Today, the Court of Justice of the European Union has ruled that any successive amendments to the Polish Law on the National Council of the Judiciary effectively undermining judicial oversight of the Law and Justice (PIS) government’s appointments to the Supreme Court will be in breach of EU law.
The CJEU’s decision concerns a key element of the so-called judicial “reform” which the Law and Justice government successively pushed through since 2018. Following the reform, President Andrzej Duda was free to appoint multiple new judges to the Supreme Court. All his nominees, however, were pre-selected by the politicized National Council of the Judiciary (NCJ). The judges were appointed despite a decision of the Supreme Administrative Court (NSA) to suspend all recommendations of the disputed NCJ. The CJEU has now questioned the validity of these appointments.
-Successive amendments to the Polish Law on the National Council of the Judiciary (NCJ) which have the effect of removing effective judicial review of that council’s decisions proposing to the President of the Republic candidates for the office of judge at the Supreme Court are liable to infringe EU law. Where an infringement has been proved, the principle of the primacy of EU law requires the national court to disapply such amendments- reads the CJEU ruling.
Poland’s Supreme Administrative Court, which referred the case to the CJEU, will now be able to disapply the provisions introduced by the Law on the NCJ. Moreover, should it find that the amendments were adopted in breach of EU law, the court will also be free to dismiss “constitutional amendments” passed by the politicized Constitutional Court chaired by Julia Przyłębska.
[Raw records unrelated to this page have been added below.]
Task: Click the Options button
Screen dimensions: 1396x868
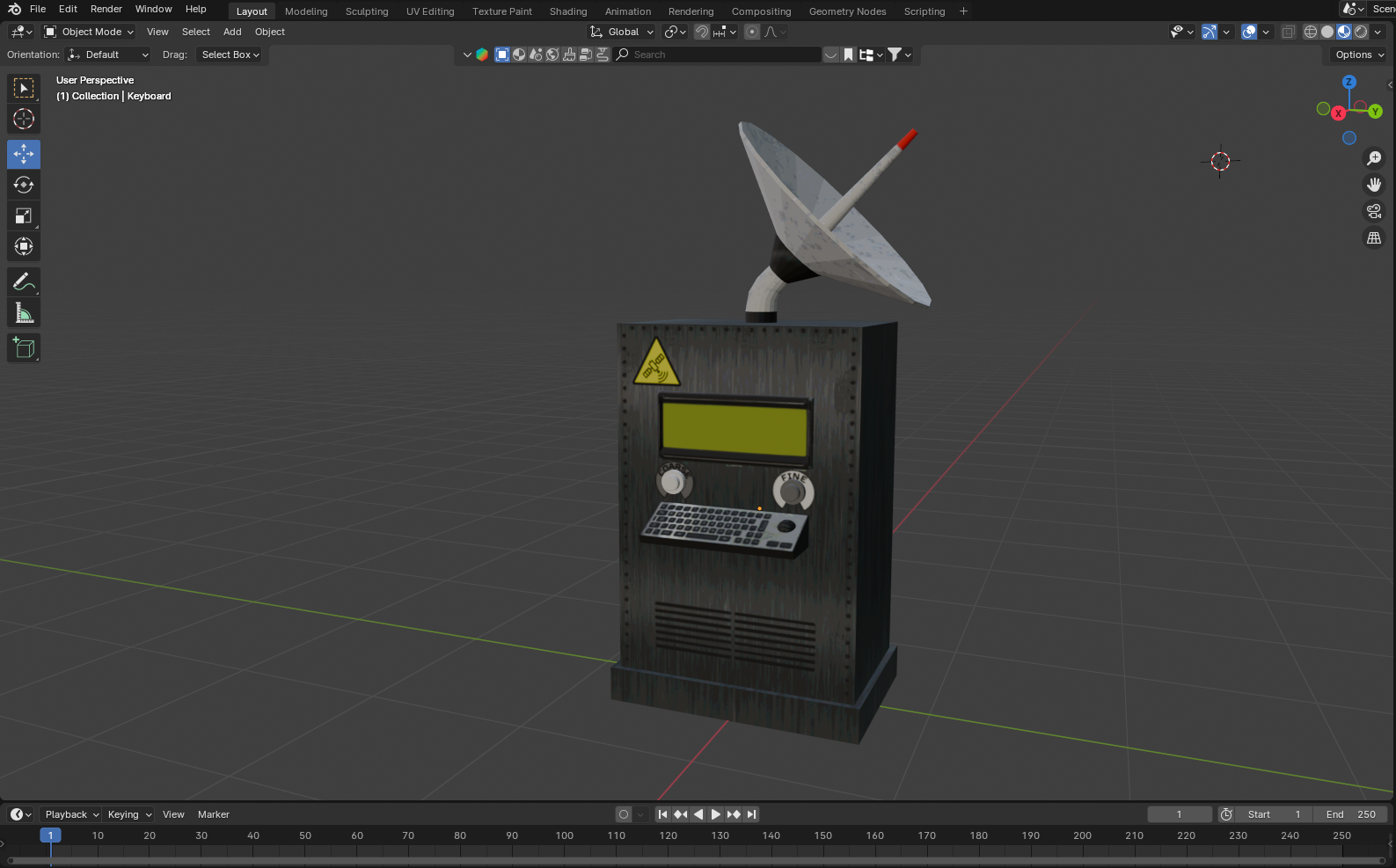Action: click(x=1359, y=55)
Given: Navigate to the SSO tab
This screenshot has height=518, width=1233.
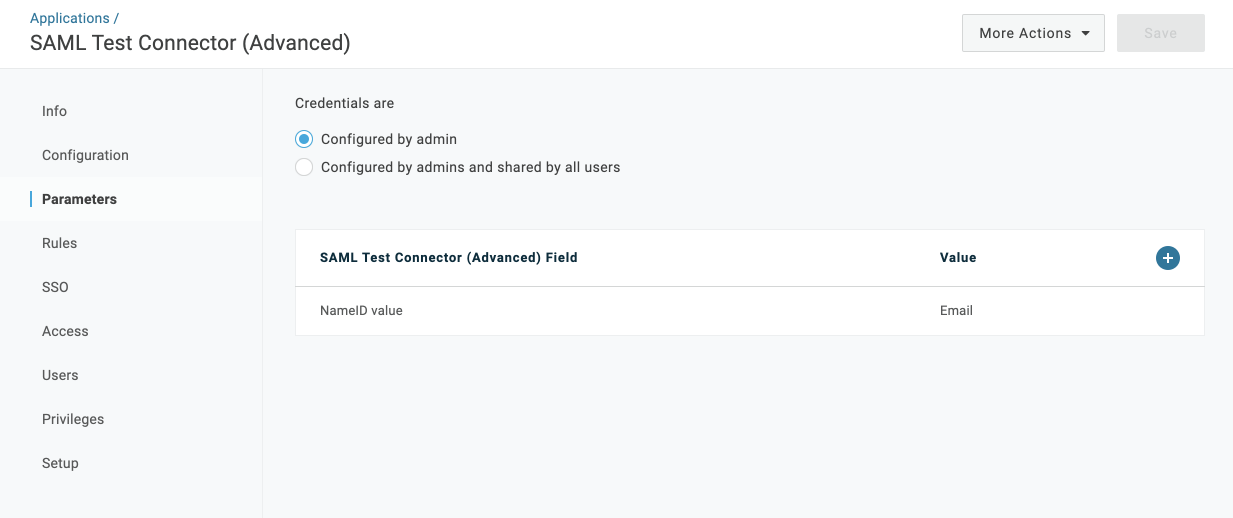Looking at the screenshot, I should (x=55, y=287).
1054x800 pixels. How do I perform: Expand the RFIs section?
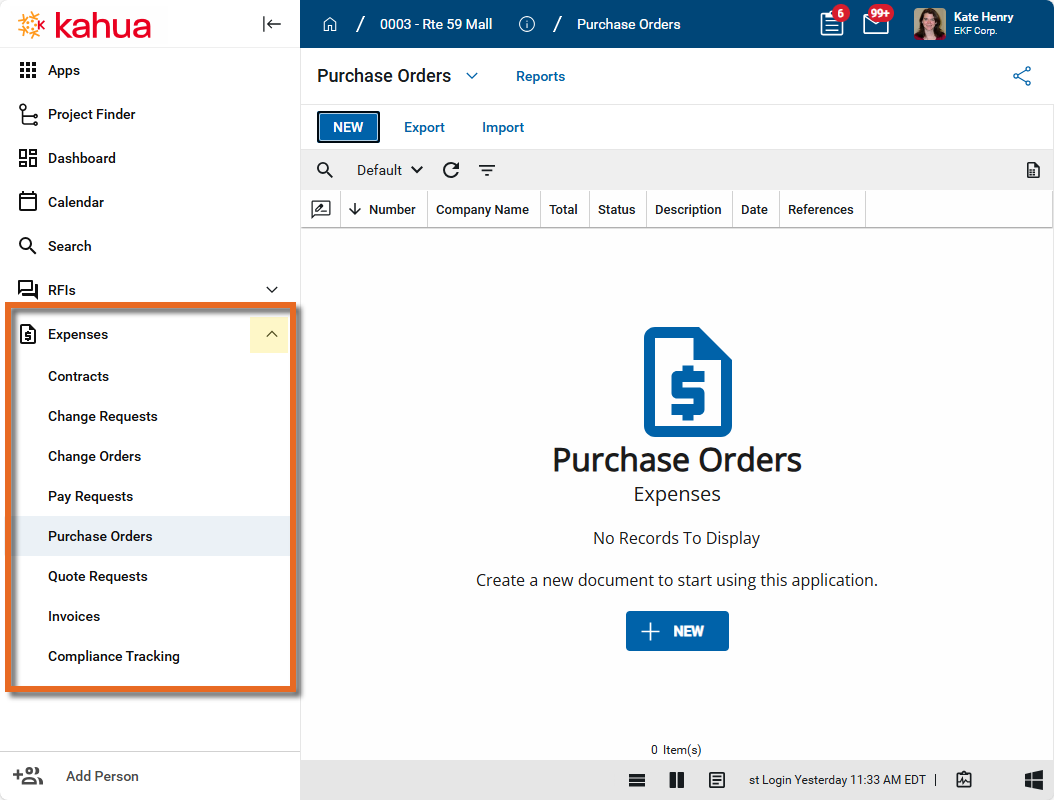click(271, 290)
“The principle of the primacy of EU law requires the referring court to disapply those amendments, whether they are of a legislative or constitutional origin, and to continue to assume the jurisdiction previously vested in it to hear disputes referred to it before those amendments were made” – the CJEU has found.
-Ordering Poland to disregard its own constitutional rule in matters concerning the organization of our judiciary is a violation of the treaties and yet another example of restricting our sovereignty- said the Deputy Minister of Justice, Michał Woś, commenting on the ruling.
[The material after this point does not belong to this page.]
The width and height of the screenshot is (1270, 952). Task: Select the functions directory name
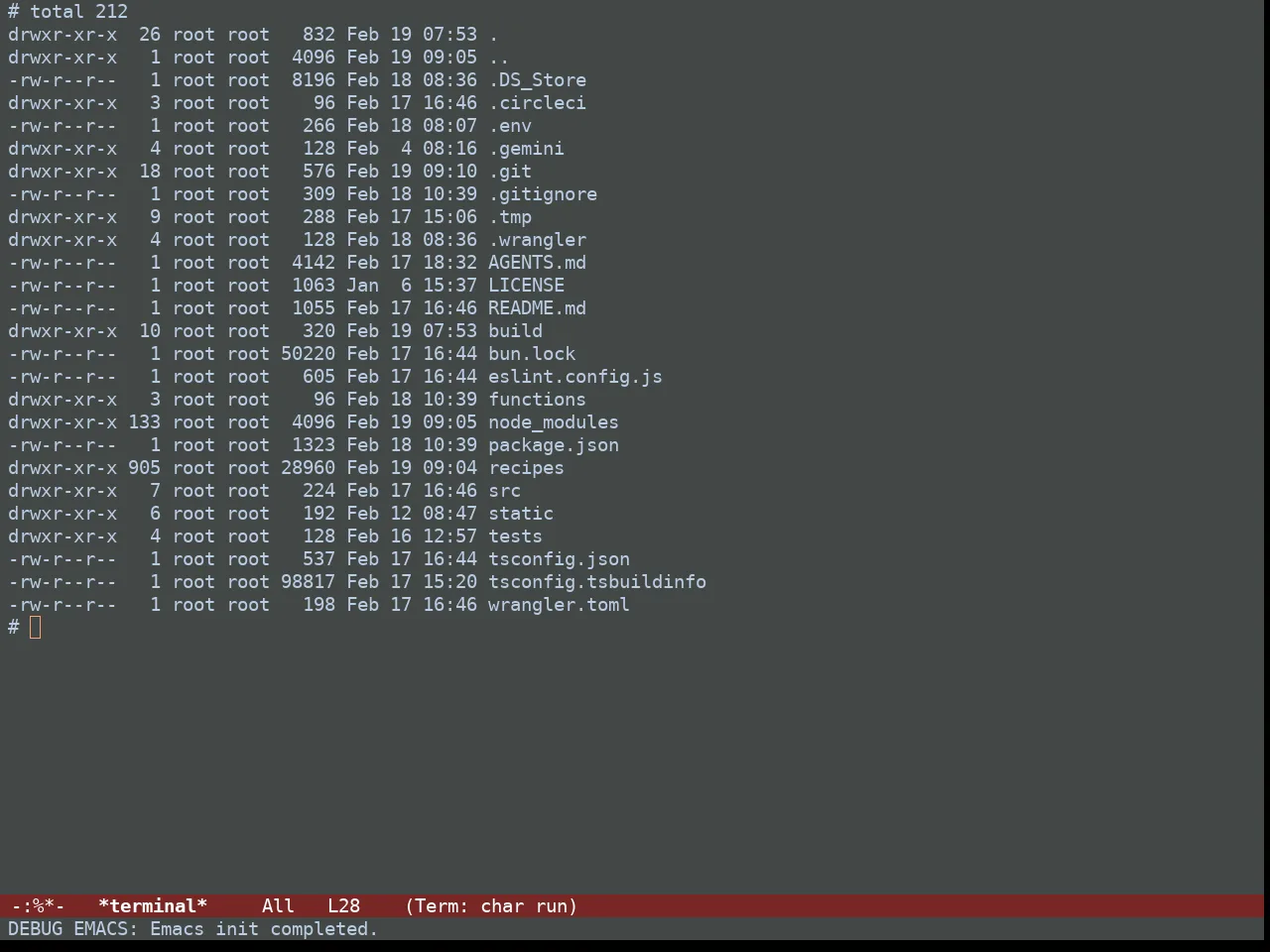click(537, 399)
Following the CJEU ruling, the Supreme Administrative Court will assess, among other things, whether the Law and Justice party actively intended to prevent it from referring questions to the European Court. Such an act would be a violation of EU law. Most importantly, however, the NSA will also examine whether the amendments affected the independence of the new Supreme Court judges appointed by the President.
“Such amendments would then be liable to lead to those judges not being seen to be independent or impartial with the consequence of prejudicing the trust which justice in a democratic society governed by the rule of law must inspire in subjects of the law” – the CJEU has also found.
Sylwia Gregorczyk-Abram, a lawyer associated with the Wolne Sądy (Free Courts) initiative, explained the legal consequence of the CJEU’s ruling on Twitter: “in case of doubts as to the compatibility of a domestic law with the European law, a national court (Supreme Administrative Court) may refrain from applying the amendments (ignore them)”.
A key issue for the Supreme Administrative Court to consider in this case will be the de-facto independence of the new National Council of the Judiciary (NCJ).